** BEGIN STORED RECORDS **
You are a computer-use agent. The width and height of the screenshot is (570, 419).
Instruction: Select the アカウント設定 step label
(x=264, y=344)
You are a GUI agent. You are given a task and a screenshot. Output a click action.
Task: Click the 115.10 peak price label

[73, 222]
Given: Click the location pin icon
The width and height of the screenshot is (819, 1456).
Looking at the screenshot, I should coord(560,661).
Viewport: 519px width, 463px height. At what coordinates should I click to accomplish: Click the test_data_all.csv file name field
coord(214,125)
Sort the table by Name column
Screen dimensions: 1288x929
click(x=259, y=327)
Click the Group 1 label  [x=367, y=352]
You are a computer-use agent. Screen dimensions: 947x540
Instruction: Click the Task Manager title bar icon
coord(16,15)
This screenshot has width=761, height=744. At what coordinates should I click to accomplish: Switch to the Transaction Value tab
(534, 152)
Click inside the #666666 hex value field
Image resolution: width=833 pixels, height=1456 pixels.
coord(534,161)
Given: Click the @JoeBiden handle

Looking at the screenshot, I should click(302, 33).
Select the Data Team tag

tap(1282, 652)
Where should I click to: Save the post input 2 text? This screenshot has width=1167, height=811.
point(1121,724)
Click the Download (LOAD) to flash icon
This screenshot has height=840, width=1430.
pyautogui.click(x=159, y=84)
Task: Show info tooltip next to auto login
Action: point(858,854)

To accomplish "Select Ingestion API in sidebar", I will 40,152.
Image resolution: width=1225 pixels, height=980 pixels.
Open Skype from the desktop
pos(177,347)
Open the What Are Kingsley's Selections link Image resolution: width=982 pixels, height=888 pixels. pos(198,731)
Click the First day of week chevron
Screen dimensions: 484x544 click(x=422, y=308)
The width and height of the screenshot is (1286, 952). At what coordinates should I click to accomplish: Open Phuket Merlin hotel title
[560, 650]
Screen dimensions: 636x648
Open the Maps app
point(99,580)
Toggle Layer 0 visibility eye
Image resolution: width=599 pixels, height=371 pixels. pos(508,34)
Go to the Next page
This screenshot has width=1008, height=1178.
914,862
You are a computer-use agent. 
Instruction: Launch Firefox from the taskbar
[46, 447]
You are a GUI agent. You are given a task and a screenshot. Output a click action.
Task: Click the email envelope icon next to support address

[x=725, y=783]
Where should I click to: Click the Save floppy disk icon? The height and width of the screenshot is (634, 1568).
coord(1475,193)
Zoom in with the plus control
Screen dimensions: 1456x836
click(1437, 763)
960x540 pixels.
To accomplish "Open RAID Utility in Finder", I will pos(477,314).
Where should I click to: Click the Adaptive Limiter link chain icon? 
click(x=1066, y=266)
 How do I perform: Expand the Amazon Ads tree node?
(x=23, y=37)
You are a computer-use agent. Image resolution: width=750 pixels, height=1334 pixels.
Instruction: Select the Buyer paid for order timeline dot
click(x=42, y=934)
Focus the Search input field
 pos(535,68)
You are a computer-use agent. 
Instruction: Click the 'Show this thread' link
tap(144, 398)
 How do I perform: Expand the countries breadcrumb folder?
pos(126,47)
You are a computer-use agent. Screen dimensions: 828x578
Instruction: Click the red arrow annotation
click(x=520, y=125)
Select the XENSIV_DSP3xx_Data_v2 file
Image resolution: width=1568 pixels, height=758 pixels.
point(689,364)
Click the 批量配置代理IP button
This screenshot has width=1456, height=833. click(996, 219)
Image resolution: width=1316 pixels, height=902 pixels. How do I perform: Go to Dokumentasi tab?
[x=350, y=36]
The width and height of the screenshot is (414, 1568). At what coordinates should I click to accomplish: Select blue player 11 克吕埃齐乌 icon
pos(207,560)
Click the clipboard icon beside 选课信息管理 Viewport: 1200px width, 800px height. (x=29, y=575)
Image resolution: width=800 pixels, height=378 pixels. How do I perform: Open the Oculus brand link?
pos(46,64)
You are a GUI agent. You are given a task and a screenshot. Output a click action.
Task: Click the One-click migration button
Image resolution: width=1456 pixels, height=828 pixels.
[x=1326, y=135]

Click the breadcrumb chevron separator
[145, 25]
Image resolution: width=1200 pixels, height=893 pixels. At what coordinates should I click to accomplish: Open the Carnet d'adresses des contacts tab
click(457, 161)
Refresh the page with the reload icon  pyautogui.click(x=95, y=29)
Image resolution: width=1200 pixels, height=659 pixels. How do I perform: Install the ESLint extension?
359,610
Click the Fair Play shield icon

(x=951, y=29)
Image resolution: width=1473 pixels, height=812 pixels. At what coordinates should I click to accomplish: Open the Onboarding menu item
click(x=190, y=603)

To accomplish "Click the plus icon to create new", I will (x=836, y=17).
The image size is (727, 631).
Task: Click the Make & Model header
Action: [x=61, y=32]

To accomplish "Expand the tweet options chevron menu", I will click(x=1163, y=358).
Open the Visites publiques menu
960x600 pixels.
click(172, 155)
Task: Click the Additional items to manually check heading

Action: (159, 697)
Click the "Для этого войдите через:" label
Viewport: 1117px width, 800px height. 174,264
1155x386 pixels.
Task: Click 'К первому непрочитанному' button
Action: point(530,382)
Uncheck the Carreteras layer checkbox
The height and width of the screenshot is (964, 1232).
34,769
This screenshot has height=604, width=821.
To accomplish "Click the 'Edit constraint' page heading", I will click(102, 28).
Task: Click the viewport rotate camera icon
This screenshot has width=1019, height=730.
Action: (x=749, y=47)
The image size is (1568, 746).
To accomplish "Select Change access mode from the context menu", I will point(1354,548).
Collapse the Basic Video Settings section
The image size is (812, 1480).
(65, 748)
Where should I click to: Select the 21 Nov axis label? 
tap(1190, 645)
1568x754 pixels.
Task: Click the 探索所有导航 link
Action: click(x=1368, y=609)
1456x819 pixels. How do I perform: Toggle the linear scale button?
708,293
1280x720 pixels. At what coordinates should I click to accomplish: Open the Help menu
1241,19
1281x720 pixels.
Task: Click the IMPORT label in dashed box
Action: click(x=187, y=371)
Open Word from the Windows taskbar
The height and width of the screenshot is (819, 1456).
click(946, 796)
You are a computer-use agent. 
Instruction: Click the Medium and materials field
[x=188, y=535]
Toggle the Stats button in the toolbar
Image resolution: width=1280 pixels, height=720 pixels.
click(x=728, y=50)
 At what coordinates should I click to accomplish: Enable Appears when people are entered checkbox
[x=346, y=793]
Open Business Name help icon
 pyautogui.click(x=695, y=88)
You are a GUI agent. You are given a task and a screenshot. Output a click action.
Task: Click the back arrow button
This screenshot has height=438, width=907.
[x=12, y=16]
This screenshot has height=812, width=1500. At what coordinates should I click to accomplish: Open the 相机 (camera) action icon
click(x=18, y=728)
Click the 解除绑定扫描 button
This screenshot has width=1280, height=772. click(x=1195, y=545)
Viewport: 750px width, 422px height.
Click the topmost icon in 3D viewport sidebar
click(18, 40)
** END STORED RECORDS **
▶ PROBLEM STATEMENT
Which lines in the material above contain the string "checkbox"? Show each of those lines in full, treating uppercase and lowercase as different.

▶ EXERCISE RESPONSE
Uncheck the Carreteras layer checkbox
 At what coordinates should I click to accomplish: Enable Appears when people are entered checkbox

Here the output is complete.